What is being asked
In the rows below, switch each "coordinate pair" to "pair of numbers", keep everything else the same, and write the rows out again.

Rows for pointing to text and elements
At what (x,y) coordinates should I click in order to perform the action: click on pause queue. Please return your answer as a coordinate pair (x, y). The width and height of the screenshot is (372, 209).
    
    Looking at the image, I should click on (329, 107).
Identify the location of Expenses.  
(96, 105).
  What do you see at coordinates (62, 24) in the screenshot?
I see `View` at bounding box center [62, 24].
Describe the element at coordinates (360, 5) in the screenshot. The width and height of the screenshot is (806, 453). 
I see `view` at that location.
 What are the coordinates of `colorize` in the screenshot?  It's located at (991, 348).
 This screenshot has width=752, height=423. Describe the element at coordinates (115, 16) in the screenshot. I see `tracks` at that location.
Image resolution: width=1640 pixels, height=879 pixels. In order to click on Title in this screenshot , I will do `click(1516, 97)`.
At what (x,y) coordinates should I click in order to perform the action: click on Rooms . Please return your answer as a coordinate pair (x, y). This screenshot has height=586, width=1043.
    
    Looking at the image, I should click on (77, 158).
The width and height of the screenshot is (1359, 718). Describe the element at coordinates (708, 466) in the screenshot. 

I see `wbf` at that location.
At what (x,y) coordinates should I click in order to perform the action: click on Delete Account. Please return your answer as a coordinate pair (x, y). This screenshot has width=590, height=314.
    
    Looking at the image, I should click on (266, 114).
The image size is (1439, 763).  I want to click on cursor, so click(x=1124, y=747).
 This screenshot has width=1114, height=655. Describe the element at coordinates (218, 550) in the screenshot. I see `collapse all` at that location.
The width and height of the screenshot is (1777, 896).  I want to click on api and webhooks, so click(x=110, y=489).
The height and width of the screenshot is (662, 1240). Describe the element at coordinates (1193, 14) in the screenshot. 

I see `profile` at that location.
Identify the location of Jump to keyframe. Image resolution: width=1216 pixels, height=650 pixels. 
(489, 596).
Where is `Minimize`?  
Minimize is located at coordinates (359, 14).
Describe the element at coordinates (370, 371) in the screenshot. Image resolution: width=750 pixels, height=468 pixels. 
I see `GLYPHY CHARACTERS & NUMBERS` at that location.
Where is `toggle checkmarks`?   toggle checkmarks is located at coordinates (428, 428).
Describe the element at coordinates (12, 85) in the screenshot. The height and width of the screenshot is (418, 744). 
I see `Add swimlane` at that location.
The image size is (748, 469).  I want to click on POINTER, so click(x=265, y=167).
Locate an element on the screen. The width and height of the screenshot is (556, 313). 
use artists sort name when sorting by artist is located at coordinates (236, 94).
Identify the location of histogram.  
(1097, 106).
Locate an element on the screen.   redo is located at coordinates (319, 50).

Correct output
At what (x,y) coordinates should I click in order to perform the action: click on pause queue. Please return your answer as a pair of numbers (x, y). The width and height of the screenshot is (372, 209).
    
    Looking at the image, I should click on (329, 107).
Identify the location of Expenses.  
(96, 105).
  What do you see at coordinates (62, 24) in the screenshot?
I see `View` at bounding box center [62, 24].
Describe the element at coordinates (360, 5) in the screenshot. The width and height of the screenshot is (806, 453). 
I see `view` at that location.
 What are the coordinates of `colorize` in the screenshot?  It's located at (991, 348).
 This screenshot has width=752, height=423. Describe the element at coordinates (115, 16) in the screenshot. I see `tracks` at that location.
Image resolution: width=1640 pixels, height=879 pixels. In order to click on Title in this screenshot , I will do `click(1516, 97)`.
At what (x,y) coordinates should I click in order to perform the action: click on Rooms . Please return your answer as a pair of numbers (x, y). This screenshot has height=586, width=1043.
    
    Looking at the image, I should click on (77, 158).
The width and height of the screenshot is (1359, 718). Describe the element at coordinates (708, 466) in the screenshot. 

I see `wbf` at that location.
At what (x,y) coordinates should I click in order to perform the action: click on Delete Account. Please return your answer as a pair of numbers (x, y). This screenshot has width=590, height=314.
    
    Looking at the image, I should click on (266, 114).
The image size is (1439, 763).  I want to click on cursor, so click(x=1124, y=747).
 This screenshot has width=1114, height=655. Describe the element at coordinates (218, 550) in the screenshot. I see `collapse all` at that location.
The width and height of the screenshot is (1777, 896).  I want to click on api and webhooks, so click(x=110, y=489).
The height and width of the screenshot is (662, 1240). Describe the element at coordinates (1193, 14) in the screenshot. 

I see `profile` at that location.
Identify the location of Jump to keyframe. Image resolution: width=1216 pixels, height=650 pixels. 
(489, 596).
Where is `Minimize`?  
Minimize is located at coordinates (359, 14).
Describe the element at coordinates (370, 371) in the screenshot. Image resolution: width=750 pixels, height=468 pixels. 
I see `GLYPHY CHARACTERS & NUMBERS` at that location.
Where is `toggle checkmarks`?   toggle checkmarks is located at coordinates (428, 428).
Describe the element at coordinates (12, 85) in the screenshot. The height and width of the screenshot is (418, 744). 
I see `Add swimlane` at that location.
The image size is (748, 469).  I want to click on POINTER, so click(x=265, y=167).
Locate an element on the screen. The width and height of the screenshot is (556, 313). 
use artists sort name when sorting by artist is located at coordinates (236, 94).
Identify the location of histogram.  
(1097, 106).
Locate an element on the screen.   redo is located at coordinates (319, 50).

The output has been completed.